The International Federation of Journalists (IFJ) is concerned that China’s Information of Office of the State Council’s Internet Propaganda Administrative Bureau had ordered the deletion of all references to reports of spoiled vaccines being distributed in Shanxi province.
The order was issued on March 17, after an investigative report in the China Economic Times on the same day reported that vaccines distributed in the province had allegedly killed or disabled almost 100 children.
The report said that organisation working under the Shanxi health authorities which is responsible for supplying vaccines, had allegedly stored vaccines improperly, and that their exposure to high temperatures had made them potentially poisonous.
The report also said a senior manager at the organisation had allegedly engaged in corrupt activities by purchasing biological products from a company where he is a director.

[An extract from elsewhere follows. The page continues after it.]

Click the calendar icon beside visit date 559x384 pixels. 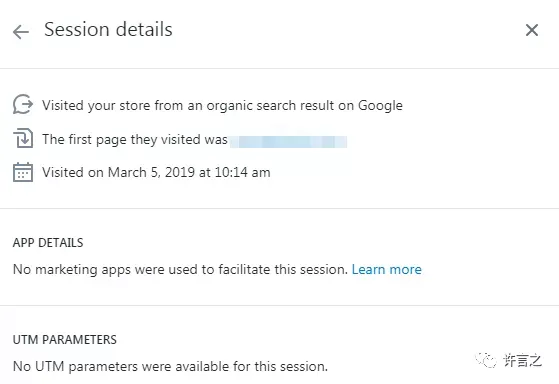tap(23, 172)
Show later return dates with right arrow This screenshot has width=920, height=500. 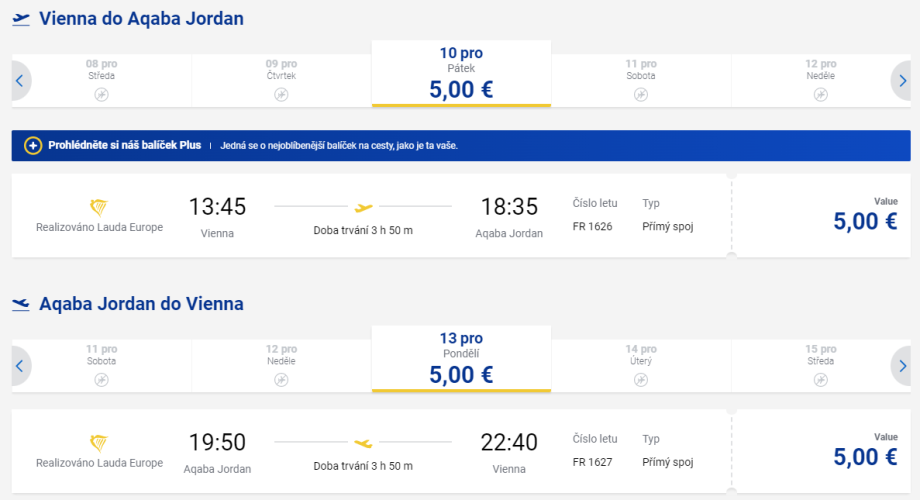[x=902, y=366]
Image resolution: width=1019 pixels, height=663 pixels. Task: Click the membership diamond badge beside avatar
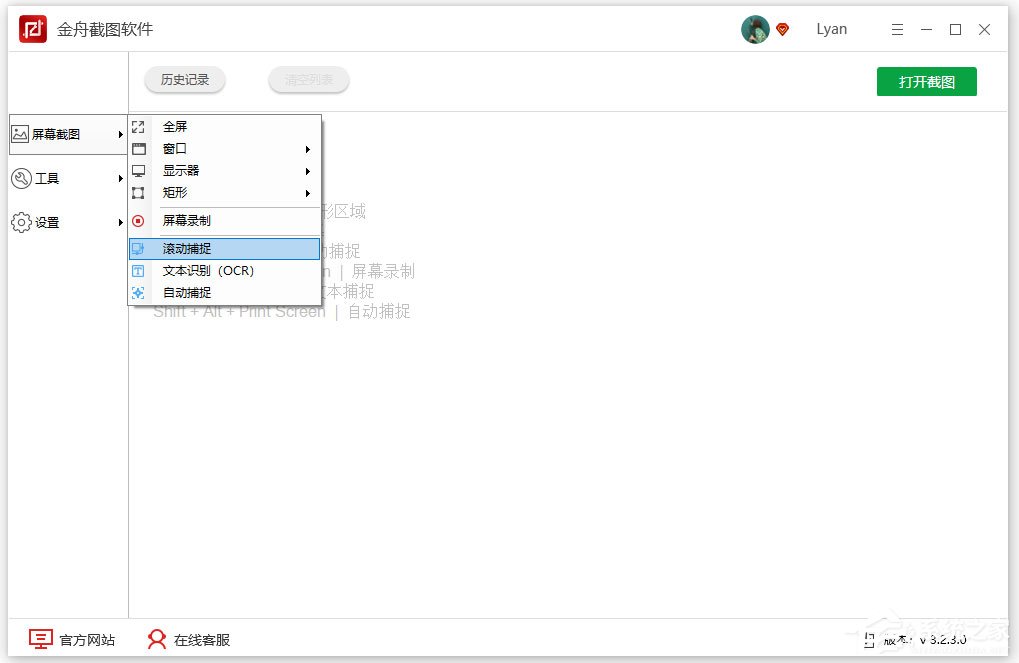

“The media plays a crucial role in ensuring information about serious health concerns, and alleged negligence on the part of government authorities, is made available to the public,” IFJ General Secretary Aidan White said.
“Banning media reporting on this major public health issue is irresponsible and the Government must be held accountable.”
Meanwhile, the Central Propaganda Department ordered all media outlets on March 17 to use only information provided by the state-owned Xinhua News Agency when reporting on the trial of four employees of multinational mining company Rio Tinto. The four were arrested in July 2009 on charges of obtaining commercial secrets and bribery. Their trial begins in Shanghai on March 22.
On March 5, Premier Wen Jiaobo assured the National People’s Congress of the Government’s commitment to improving China’s press freedom status by creating policies that promote open and free media environments, including greater public recognition of the role of independent media as watchdogs on government transparency.
The IFJ reiterates its call for China’s Central and provincial governments to end reporting restrictions and to honour Premier Wen’s pledge to encourage more open media policies.